▸ À FAIRE:
1) Recopiez mot pour mot, dans le sermon des Rameaux, tout ce qui va de "Chers frères et" jusqu'à "des références bibliques.".
2) Poursuivez le sermon des Rameaux en reprenant juste après sa dernière phrase.

▸ TEXTE PRÉSENTÉ:
┌──

Poitiers, Beaulieu, 13 avril 2014, Rameaux

Matthieu 20:29-21:11


Chers frères et soeurs,

vous connaissez sans doute cette chanson que chantait Edith Piaf : Emportés par la foule, qui nous traîne, nous entraîne...

Nous voici dans ce récit face à un comportement de foule qui emporte, qui accompagne Jésus.
Mais d’ailleurs, selon l’évangéliste, Jésus utilise pour cette foule des signes qu’elle connaît bien, puisqu’ils sont des références bibliques.

Il y a donc la foule, il y a aussi Jésus, il y a deux aveugles au bord du chemin, il y a les disciples, qui sont ici discrets, peut-être un peu dépassés, et il y a ces deux animaux, ces bêtes de somme. Et puis à la fin les habitants de Jérusalem.

On peut légitimement se demander si cette foule est bien là pour Jésus, à cause de lui. Il est plutôt vraisemblable qu’ils s’agit de pèlerins qui simplement suivent le même chemin que Jésus, passant par la Pérée puis par Jéricho pour rejoindre Jérusalem fêter la Pâque sans traverser la Samarie. Comme la fête approche, ils sont de plus en plus nombreux à l’approche de la ville de David. Mais on sait que Jésus ne voyageait pas seul. Il était accompagné de ses disciples, de ses disciples proches, mais aussi de bien d’autres. Et toute cette troupe était bruyante. L’esprit de la fête commençait à emplir les esprits. Plus que quelques kilomètres, pardon quelques stades.

└──

▸ DONNÉES RECUEILLIES:

┌──

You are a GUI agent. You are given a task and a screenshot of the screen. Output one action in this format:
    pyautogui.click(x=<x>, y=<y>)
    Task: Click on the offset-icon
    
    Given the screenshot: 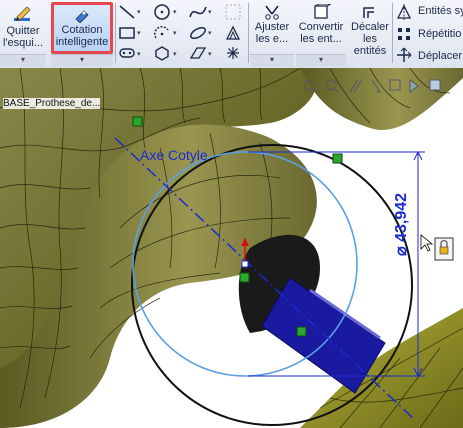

└──

▸ RÉPONSES:
1)
Chers frères et soeurs,

vous connaissez sans doute cette chanson que chantait Edith Piaf : Emportés par la foule, qui nous traîne, nous entraîne...

Nous voici dans ce récit face à un comportement de foule qui emporte, qui accompagne Jésus.
Mais d’ailleurs, selon l’évangéliste, Jésus utilise pour cette foule des signes qu’elle connaît bien, puisqu’ils sont des références bibliques.

2)
Jésus marche dans cette foule bruyante. Il y a au bord du chemin, à la sortie de la ville de Jéricho, des aveugles, assis là, pas pour regarder la foule, plutôt pour mendier. Il était sans doute de bon ton en se rendant en pèlerinage de faire quelque aumône. Et puis, voilà que s’il ne voient pas, ils entendent encore bien, et ils entendent qu’il s’agit de Jésus qui passe. Comment connaissent-ils Jésus ? Quelle est sa réputation ? Suffisamment bonne pour qu’ils se permettent de l’apostropher. Ils se mettent à crier. Et pas n’importe quoi. “Fils de David” Même les aveugles au bord du chemin lui attribue un titre messianique. Mais, le Messie qui les intéresse, eux, c’est le Messie qui peut les guérir, les tirer de cette situation où on ne voit pas d’issue. “Fils de David, aie pitié de nous”. C’est en fait ce qui est encore souvent redit dans certaines liturgies : “Kyrie Eleison” “Seigneur, prend pitié”. Sauf que pour eux, ce n’était pas une liturgie, mais un appel au secours, adressé à celui dont la réputation était une promesse.

La foule veut aller à Jérusalem, et ces deux criards vont retarder le flux. Alors, on les fait taire. On ne veut pas gâcher la fête. Mais les aveugles n’en ont rien à faire. Ils crient de plus belle.
Et Jésus s’arrête. La fête peut attendre un peu.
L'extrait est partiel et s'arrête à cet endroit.